# [TASK INSTRUCTIONS]
Each record should be output exactly, with every character kept.

(Stored data entries)

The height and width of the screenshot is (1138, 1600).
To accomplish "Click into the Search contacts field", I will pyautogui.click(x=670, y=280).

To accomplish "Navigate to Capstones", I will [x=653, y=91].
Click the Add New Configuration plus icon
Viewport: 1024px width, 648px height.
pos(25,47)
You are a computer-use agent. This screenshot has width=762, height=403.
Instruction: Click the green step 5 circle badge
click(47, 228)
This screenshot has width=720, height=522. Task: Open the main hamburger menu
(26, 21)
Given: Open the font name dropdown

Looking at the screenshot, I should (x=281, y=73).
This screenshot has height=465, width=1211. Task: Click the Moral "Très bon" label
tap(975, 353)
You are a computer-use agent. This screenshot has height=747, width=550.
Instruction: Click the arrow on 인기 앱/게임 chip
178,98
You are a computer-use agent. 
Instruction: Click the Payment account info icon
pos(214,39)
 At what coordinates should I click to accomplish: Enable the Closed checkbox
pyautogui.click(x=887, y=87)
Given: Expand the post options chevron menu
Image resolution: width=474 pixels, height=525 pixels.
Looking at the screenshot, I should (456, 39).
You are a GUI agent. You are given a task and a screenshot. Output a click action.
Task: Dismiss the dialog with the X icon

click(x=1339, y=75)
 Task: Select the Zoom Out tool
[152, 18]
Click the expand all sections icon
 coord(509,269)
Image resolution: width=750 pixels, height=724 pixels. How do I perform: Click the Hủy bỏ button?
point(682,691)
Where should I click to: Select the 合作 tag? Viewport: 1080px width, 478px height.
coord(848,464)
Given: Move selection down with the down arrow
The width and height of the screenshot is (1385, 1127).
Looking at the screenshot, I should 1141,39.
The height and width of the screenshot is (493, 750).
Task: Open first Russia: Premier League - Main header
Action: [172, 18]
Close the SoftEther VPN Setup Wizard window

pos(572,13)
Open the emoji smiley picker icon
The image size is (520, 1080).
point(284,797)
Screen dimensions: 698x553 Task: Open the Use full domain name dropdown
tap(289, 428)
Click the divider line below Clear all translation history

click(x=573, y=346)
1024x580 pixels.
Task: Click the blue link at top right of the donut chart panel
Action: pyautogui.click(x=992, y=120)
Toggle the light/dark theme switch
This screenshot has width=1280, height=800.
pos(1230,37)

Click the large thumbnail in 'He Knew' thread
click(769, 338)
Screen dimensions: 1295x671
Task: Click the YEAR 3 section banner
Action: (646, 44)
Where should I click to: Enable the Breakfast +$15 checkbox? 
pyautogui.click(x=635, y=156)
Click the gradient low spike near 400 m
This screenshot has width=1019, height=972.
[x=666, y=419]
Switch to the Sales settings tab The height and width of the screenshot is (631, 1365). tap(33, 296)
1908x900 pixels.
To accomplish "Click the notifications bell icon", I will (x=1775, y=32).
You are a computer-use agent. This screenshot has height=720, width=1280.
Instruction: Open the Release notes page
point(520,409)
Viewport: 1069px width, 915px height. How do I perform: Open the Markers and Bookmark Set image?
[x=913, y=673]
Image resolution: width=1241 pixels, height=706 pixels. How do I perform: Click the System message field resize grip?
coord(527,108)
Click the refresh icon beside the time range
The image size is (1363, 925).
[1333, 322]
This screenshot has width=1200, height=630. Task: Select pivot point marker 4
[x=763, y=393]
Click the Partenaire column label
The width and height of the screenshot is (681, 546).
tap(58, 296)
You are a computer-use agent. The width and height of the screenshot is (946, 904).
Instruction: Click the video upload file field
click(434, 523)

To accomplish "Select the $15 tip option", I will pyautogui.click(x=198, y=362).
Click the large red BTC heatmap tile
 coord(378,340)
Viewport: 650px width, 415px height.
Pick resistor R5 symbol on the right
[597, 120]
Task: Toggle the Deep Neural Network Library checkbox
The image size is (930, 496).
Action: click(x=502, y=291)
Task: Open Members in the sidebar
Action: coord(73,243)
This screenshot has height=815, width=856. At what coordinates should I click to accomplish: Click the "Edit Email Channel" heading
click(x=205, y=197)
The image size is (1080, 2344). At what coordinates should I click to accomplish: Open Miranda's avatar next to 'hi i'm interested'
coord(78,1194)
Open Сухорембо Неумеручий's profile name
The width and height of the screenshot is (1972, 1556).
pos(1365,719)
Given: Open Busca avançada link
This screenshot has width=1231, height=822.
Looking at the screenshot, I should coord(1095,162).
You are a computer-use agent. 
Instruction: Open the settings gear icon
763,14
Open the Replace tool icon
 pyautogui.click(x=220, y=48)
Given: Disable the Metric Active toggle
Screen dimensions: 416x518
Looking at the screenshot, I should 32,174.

# [ANSWER TO THIS PROBLEM]
The height and width of the screenshot is (1138, 1600).
To accomplish "Click into the Search contacts field", I will pyautogui.click(x=670, y=280).

To accomplish "Navigate to Capstones", I will [x=653, y=91].
Click the Add New Configuration plus icon
Viewport: 1024px width, 648px height.
pos(25,47)
You are a computer-use agent. This screenshot has width=762, height=403.
Instruction: Click the green step 5 circle badge
click(47, 228)
This screenshot has width=720, height=522. Task: Open the main hamburger menu
(26, 21)
Given: Open the font name dropdown

Looking at the screenshot, I should (x=281, y=73).
This screenshot has height=465, width=1211. Task: Click the Moral "Très bon" label
tap(975, 353)
You are a computer-use agent. This screenshot has height=747, width=550.
Instruction: Click the arrow on 인기 앱/게임 chip
178,98
You are a computer-use agent. 
Instruction: Click the Payment account info icon
pos(214,39)
 At what coordinates should I click to accomplish: Enable the Closed checkbox
pyautogui.click(x=887, y=87)
Given: Expand the post options chevron menu
Image resolution: width=474 pixels, height=525 pixels.
Looking at the screenshot, I should (456, 39).
You are a GUI agent. You are given a task and a screenshot. Output a click action.
Task: Dismiss the dialog with the X icon

click(x=1339, y=75)
 Task: Select the Zoom Out tool
[152, 18]
Click the expand all sections icon
 coord(509,269)
Image resolution: width=750 pixels, height=724 pixels. How do I perform: Click the Hủy bỏ button?
point(682,691)
Where should I click to: Select the 合作 tag? Viewport: 1080px width, 478px height.
coord(848,464)
Given: Move selection down with the down arrow
The width and height of the screenshot is (1385, 1127).
Looking at the screenshot, I should 1141,39.
The height and width of the screenshot is (493, 750).
Task: Open first Russia: Premier League - Main header
Action: [172, 18]
Close the SoftEther VPN Setup Wizard window

pos(572,13)
Open the emoji smiley picker icon
The image size is (520, 1080).
point(284,797)
Screen dimensions: 698x553 Task: Open the Use full domain name dropdown
tap(289, 428)
Click the divider line below Clear all translation history

click(x=573, y=346)
1024x580 pixels.
Task: Click the blue link at top right of the donut chart panel
Action: pyautogui.click(x=992, y=120)
Toggle the light/dark theme switch
This screenshot has width=1280, height=800.
pos(1230,37)

Click the large thumbnail in 'He Knew' thread
click(769, 338)
Screen dimensions: 1295x671
Task: Click the YEAR 3 section banner
Action: (646, 44)
Where should I click to: Enable the Breakfast +$15 checkbox? 
pyautogui.click(x=635, y=156)
Click the gradient low spike near 400 m
This screenshot has width=1019, height=972.
[x=666, y=419]
Switch to the Sales settings tab The height and width of the screenshot is (631, 1365). tap(33, 296)
1908x900 pixels.
To accomplish "Click the notifications bell icon", I will (x=1775, y=32).
You are a computer-use agent. This screenshot has height=720, width=1280.
Instruction: Open the Release notes page
point(520,409)
Viewport: 1069px width, 915px height. How do I perform: Open the Markers and Bookmark Set image?
[x=913, y=673]
Image resolution: width=1241 pixels, height=706 pixels. How do I perform: Click the System message field resize grip?
coord(527,108)
Click the refresh icon beside the time range
The image size is (1363, 925).
[1333, 322]
This screenshot has width=1200, height=630. Task: Select pivot point marker 4
[x=763, y=393]
Click the Partenaire column label
The width and height of the screenshot is (681, 546).
tap(58, 296)
You are a computer-use agent. The width and height of the screenshot is (946, 904).
Instruction: Click the video upload file field
click(434, 523)

To accomplish "Select the $15 tip option", I will pyautogui.click(x=198, y=362).
Click the large red BTC heatmap tile
 coord(378,340)
Viewport: 650px width, 415px height.
Pick resistor R5 symbol on the right
[597, 120]
Task: Toggle the Deep Neural Network Library checkbox
The image size is (930, 496).
Action: click(x=502, y=291)
Task: Open Members in the sidebar
Action: coord(73,243)
This screenshot has height=815, width=856. At what coordinates should I click to accomplish: Click the "Edit Email Channel" heading
click(x=205, y=197)
The image size is (1080, 2344). At what coordinates should I click to accomplish: Open Miranda's avatar next to 'hi i'm interested'
coord(78,1194)
Open Сухорембо Неумеручий's profile name
The width and height of the screenshot is (1972, 1556).
pos(1365,719)
Given: Open Busca avançada link
This screenshot has width=1231, height=822.
Looking at the screenshot, I should coord(1095,162).
You are a computer-use agent. 
Instruction: Open the settings gear icon
763,14
Open the Replace tool icon
 pyautogui.click(x=220, y=48)
Given: Disable the Metric Active toggle
Screen dimensions: 416x518
Looking at the screenshot, I should 32,174.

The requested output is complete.